What is steel futures? What are the application areas of steel futures?
In October, the overall market news was relatively calm, and the trading sentiment in the rebar futures market weakened. Since the completion of the month swap from the 1301 rebar contract to the 1305 contract, the trading volume and trading volume have decreased, and the trend of rebar futures has continued. Entered a slow rebound in the market, but short-term fluctuations were more intense and frequent. The outlook for the rebar futures market is also difficult to change the current operating law, and will continue to be in a slow rebound channel.
Money supply growth has accelerated.
After the United States launched QE3 and Japan launched economic stimulus policies of tens of trillions of yen, new stimulus policies such as waiting for interest rate cuts and RRR cuts in foreign countries still failed under the endless calls of the market. In response to the shortage of funds, the central bank continued to prefer to use open market reverse repurchase to release liquidity. On October 30, the central bank once again released a large amount of reverse repurchase, and carried out a 7-day reverse repurchase operation of 290 billion yuan by way of interest rate bidding. The 14-day reverse repurchase operation with 105 billion yuan, with a total scale of 395 billion yuan, releases liquidity to the market equivalent to the scale of a 0.5% RRR cut, which is the central bank’s largest single-day reverse repurchase operation.
The growth rate of domestic money supply In
September, the growth rate of M1 and M2 began to rebound. According to central bank data, at the end of September, the balance of narrow money (M1) was 28.68 trillion, a year-on-year growth rate of 7.3%, which was 1.6 percentage points lower than the growth rate of the same period last year; during the same period, the balance of broad money (M2) was 94.37 trillion, a year-on-year increase The growth rate was 14.8%, an increase of 1.4 percentage points from the same period last year. The supply of M1 and M2 has increased for the second consecutive month.
The rebound in steel prices has led to high production. With the rebound in steel prices in September, steel mills have expanded their profit margins, and steel mills, especially small and medium-sized steel mills, have recovered rapidly. According to data from the National Bureau of Statistics, China’s rebar output in September was 15.82 million tons, an increase of 17.23% from the same period last year. The month-on-month increase also increased. The rebound in rebar prices has driven the rapid recovery of small and medium-sized steel mills’ output.

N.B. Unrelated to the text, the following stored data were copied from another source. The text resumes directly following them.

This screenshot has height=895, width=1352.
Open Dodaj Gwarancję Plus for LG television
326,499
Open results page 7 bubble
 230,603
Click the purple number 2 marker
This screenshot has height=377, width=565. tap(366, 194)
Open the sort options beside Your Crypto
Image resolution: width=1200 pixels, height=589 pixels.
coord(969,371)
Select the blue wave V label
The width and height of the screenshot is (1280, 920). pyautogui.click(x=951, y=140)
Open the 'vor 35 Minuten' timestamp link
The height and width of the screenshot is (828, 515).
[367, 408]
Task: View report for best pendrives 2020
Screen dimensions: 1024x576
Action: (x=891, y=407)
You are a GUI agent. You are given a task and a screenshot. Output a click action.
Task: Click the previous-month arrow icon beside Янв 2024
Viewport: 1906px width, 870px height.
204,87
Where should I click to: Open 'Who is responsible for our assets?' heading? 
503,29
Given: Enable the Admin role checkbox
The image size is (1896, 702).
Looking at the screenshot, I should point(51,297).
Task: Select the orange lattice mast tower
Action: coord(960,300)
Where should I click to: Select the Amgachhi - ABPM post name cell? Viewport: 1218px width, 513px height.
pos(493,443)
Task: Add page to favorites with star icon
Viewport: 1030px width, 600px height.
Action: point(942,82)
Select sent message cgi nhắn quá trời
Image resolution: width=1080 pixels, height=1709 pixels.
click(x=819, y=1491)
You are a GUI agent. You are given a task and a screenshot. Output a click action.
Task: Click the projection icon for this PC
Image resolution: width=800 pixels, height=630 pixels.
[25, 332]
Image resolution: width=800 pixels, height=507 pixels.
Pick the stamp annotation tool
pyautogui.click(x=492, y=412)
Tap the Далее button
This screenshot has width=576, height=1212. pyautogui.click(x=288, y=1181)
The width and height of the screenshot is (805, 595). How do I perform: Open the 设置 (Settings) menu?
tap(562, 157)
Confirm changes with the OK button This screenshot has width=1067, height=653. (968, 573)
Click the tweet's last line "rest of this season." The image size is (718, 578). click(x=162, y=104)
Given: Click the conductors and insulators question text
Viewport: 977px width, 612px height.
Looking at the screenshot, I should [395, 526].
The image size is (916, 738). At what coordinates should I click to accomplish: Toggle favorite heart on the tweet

According to statistics from the National Bureau of Statistics, China’s average daily crude steel output in September was 1,931,700 tons, an increase of 2% from 1,893,600 tons in August. In September, China’s steel and wire rod output was 15.823 million tons and 11.782 million tons, an increase of 17.2% and 8% year-on-year; the average daily output of steel and wire rod was 527,400 tons and 392,700 tons, respectively, an increase from the previous month. 8.71% and 5.56%, the average daily output of steel bars hit a record high.
According to data from the National Development and Reform Commission, in the first eight months, the steel industry achieved a profit of 82 billion yuan, a year-on-year decrease of 53.4%. Among them, the profit of the ferrous metal mining and dressing industry was 56.9 billion yuan, down 4.9%; the profit of the iron and steel smelting and processing industry was 19.3 billion yuan, down 81.1%. According to the same caliber data from January to July released by the National Development and Reform Commission, the steel industry realized a profit of 2.7 billion yuan in August, of which the profit of ferrous metal mining and dressing industry was 7.7 billion yuan, and the profit of the steel smelting and processing industry was 5 billion yuan. It can be seen that losses in the domestic steel industry in July and August are further increasing, and the operating situation of steel companies is in trouble.
Infrastructure investment continued to pick up. The
completion of new fixed asset investment From
January to September, the total domestic new fixed asset investment reached 11.55 billion yuan, a year-on-year increase of 26.7%. The growth rate was still significantly lower than the 37.4% year-on-year growth rate in the same period last year. , But it has risen for three consecutive months. The new fixed asset investment in a single month in September reached RMB 2,428 billion, which was a significant increase of 55% over the previous month.
Under the regulation of the real estate policy, the growth rate of the completion of new housing investment in China has not improved, and has remained at a relatively low level. From January to September, China’s housing construction investment completed a total of 5,104.6 billion yuan, a year-on-year growth rate of 15.4%, and the growth rate fell by half from the 32% growth rate in the same period last year. It has not shown any improvement in the past four months, basically stable Keep it around 16%.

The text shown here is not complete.